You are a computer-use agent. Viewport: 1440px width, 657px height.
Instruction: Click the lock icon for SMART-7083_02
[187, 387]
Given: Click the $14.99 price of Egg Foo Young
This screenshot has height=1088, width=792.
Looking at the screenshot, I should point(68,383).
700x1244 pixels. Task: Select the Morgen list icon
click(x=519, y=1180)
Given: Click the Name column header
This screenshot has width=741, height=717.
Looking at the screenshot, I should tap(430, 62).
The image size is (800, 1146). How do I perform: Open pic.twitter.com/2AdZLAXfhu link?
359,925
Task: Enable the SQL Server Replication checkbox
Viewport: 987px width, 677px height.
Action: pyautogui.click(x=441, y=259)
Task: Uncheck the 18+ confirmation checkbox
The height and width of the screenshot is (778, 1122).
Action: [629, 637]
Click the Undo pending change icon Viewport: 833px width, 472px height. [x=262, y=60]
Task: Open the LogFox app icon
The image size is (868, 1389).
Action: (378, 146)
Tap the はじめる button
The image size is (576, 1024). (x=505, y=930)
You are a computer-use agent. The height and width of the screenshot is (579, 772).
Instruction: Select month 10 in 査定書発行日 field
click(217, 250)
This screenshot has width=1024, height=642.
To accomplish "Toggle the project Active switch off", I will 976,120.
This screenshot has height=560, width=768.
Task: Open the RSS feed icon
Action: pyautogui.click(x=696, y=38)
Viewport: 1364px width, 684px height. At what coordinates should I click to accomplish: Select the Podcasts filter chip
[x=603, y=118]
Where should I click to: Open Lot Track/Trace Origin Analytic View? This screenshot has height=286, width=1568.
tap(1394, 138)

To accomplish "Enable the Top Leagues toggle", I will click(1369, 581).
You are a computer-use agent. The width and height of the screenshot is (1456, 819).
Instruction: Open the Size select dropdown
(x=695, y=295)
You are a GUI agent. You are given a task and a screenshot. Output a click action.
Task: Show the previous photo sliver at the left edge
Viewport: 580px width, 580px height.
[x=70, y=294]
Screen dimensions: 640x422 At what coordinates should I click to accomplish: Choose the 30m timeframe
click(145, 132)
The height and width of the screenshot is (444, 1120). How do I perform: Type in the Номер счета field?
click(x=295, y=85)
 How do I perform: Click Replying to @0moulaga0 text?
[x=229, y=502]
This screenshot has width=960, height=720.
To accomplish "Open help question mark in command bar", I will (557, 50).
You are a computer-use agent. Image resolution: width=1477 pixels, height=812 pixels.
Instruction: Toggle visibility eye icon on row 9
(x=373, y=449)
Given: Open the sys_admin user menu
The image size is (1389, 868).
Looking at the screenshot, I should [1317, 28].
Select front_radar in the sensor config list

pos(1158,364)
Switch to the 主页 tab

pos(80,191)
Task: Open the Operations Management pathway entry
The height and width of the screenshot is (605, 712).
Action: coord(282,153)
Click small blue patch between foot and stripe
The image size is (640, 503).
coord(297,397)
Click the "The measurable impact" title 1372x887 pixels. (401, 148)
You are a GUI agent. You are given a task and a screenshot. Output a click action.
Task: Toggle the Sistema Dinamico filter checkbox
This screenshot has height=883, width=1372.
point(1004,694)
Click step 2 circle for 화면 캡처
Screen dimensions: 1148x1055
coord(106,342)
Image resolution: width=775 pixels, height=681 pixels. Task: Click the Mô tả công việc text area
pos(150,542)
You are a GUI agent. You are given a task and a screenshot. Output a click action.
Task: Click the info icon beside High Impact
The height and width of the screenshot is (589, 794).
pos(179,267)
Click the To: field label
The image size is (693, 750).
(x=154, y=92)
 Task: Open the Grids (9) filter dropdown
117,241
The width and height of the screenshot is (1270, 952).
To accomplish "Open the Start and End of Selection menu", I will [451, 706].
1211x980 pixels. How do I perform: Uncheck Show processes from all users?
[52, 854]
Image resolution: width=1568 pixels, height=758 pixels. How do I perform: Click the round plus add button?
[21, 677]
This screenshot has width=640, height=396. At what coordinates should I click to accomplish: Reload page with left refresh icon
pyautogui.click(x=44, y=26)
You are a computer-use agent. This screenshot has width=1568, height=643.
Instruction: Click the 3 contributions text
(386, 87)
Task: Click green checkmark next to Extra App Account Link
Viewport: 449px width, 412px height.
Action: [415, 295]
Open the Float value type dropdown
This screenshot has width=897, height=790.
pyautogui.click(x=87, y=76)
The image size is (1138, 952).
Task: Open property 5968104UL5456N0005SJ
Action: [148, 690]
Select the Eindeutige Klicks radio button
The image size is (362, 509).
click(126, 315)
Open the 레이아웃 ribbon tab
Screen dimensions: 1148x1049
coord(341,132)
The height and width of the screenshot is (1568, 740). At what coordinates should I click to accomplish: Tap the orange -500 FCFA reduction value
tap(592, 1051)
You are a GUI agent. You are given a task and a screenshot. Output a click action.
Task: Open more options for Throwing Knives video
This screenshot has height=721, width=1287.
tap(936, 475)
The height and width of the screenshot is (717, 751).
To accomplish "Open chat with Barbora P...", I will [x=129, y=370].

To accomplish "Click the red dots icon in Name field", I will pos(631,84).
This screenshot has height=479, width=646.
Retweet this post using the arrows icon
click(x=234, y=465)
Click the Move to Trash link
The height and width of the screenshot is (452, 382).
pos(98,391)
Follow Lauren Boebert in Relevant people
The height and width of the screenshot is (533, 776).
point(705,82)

· · ·

_TASK ITEM_. Transcribe the records in full, word for word.

_THE ANSWER_.
You are a computer-use agent. Viewport: 1440px width, 657px height.
Instruction: Click the lock icon for SMART-7083_02
[187, 387]
Given: Click the $14.99 price of Egg Foo Young
This screenshot has height=1088, width=792.
Looking at the screenshot, I should point(68,383).
700x1244 pixels. Task: Select the Morgen list icon
click(x=519, y=1180)
Given: Click the Name column header
This screenshot has width=741, height=717.
Looking at the screenshot, I should tap(430, 62).
The image size is (800, 1146). How do I perform: Open pic.twitter.com/2AdZLAXfhu link?
359,925
Task: Enable the SQL Server Replication checkbox
Viewport: 987px width, 677px height.
Action: pyautogui.click(x=441, y=259)
Task: Uncheck the 18+ confirmation checkbox
The height and width of the screenshot is (778, 1122).
Action: [629, 637]
Click the Undo pending change icon Viewport: 833px width, 472px height. [x=262, y=60]
Task: Open the LogFox app icon
The image size is (868, 1389).
Action: (378, 146)
Tap the はじめる button
The image size is (576, 1024). (x=505, y=930)
You are a computer-use agent. The height and width of the screenshot is (579, 772).
Instruction: Select month 10 in 査定書発行日 field
click(217, 250)
This screenshot has width=1024, height=642.
To accomplish "Toggle the project Active switch off", I will 976,120.
This screenshot has height=560, width=768.
Task: Open the RSS feed icon
Action: pyautogui.click(x=696, y=38)
Viewport: 1364px width, 684px height. At what coordinates should I click to accomplish: Select the Podcasts filter chip
[x=603, y=118]
Where should I click to: Open Lot Track/Trace Origin Analytic View? This screenshot has height=286, width=1568.
tap(1394, 138)

To accomplish "Enable the Top Leagues toggle", I will click(1369, 581).
You are a computer-use agent. The width and height of the screenshot is (1456, 819).
Instruction: Open the Size select dropdown
(x=695, y=295)
You are a GUI agent. You are given a task and a screenshot. Output a click action.
Task: Show the previous photo sliver at the left edge
Viewport: 580px width, 580px height.
[x=70, y=294]
Screen dimensions: 640x422 At what coordinates should I click to accomplish: Choose the 30m timeframe
click(145, 132)
The height and width of the screenshot is (444, 1120). How do I perform: Type in the Номер счета field?
click(x=295, y=85)
 How do I perform: Click Replying to @0moulaga0 text?
[x=229, y=502]
This screenshot has width=960, height=720.
To accomplish "Open help question mark in command bar", I will (557, 50).
You are a computer-use agent. Image resolution: width=1477 pixels, height=812 pixels.
Instruction: Toggle visibility eye icon on row 9
(x=373, y=449)
Given: Open the sys_admin user menu
The image size is (1389, 868).
Looking at the screenshot, I should [1317, 28].
Select front_radar in the sensor config list

pos(1158,364)
Switch to the 主页 tab

pos(80,191)
Task: Open the Operations Management pathway entry
The height and width of the screenshot is (605, 712).
Action: coord(282,153)
Click small blue patch between foot and stripe
The image size is (640, 503).
coord(297,397)
Click the "The measurable impact" title 1372x887 pixels. (401, 148)
You are a GUI agent. You are given a task and a screenshot. Output a click action.
Task: Toggle the Sistema Dinamico filter checkbox
This screenshot has height=883, width=1372.
point(1004,694)
Click step 2 circle for 화면 캡처
Screen dimensions: 1148x1055
coord(106,342)
Image resolution: width=775 pixels, height=681 pixels. Task: Click the Mô tả công việc text area
pos(150,542)
You are a GUI agent. You are given a task and a screenshot. Output a click action.
Task: Click the info icon beside High Impact
The height and width of the screenshot is (589, 794).
pos(179,267)
Click the To: field label
The image size is (693, 750).
(x=154, y=92)
 Task: Open the Grids (9) filter dropdown
117,241
The width and height of the screenshot is (1270, 952).
To accomplish "Open the Start and End of Selection menu", I will [451, 706].
1211x980 pixels. How do I perform: Uncheck Show processes from all users?
[52, 854]
Image resolution: width=1568 pixels, height=758 pixels. How do I perform: Click the round plus add button?
[21, 677]
This screenshot has width=640, height=396. At what coordinates should I click to accomplish: Reload page with left refresh icon
pyautogui.click(x=44, y=26)
You are a computer-use agent. This screenshot has width=1568, height=643.
Instruction: Click the 3 contributions text
(386, 87)
Task: Click green checkmark next to Extra App Account Link
Viewport: 449px width, 412px height.
Action: [415, 295]
Open the Float value type dropdown
This screenshot has width=897, height=790.
pyautogui.click(x=87, y=76)
The image size is (1138, 952).
Task: Open property 5968104UL5456N0005SJ
Action: [148, 690]
Select the Eindeutige Klicks radio button
The image size is (362, 509).
click(126, 315)
Open the 레이아웃 ribbon tab
Screen dimensions: 1148x1049
coord(341,132)
The height and width of the screenshot is (1568, 740). At what coordinates should I click to accomplish: Tap the orange -500 FCFA reduction value
tap(592, 1051)
You are a GUI agent. You are given a task and a screenshot. Output a click action.
Task: Open more options for Throwing Knives video
This screenshot has height=721, width=1287.
tap(936, 475)
The height and width of the screenshot is (717, 751).
To accomplish "Open chat with Barbora P...", I will [x=129, y=370].

To accomplish "Click the red dots icon in Name field", I will pos(631,84).
This screenshot has height=479, width=646.
Retweet this post using the arrows icon
click(x=234, y=465)
Click the Move to Trash link
The height and width of the screenshot is (452, 382).
pos(98,391)
Follow Lauren Boebert in Relevant people
The height and width of the screenshot is (533, 776).
point(705,82)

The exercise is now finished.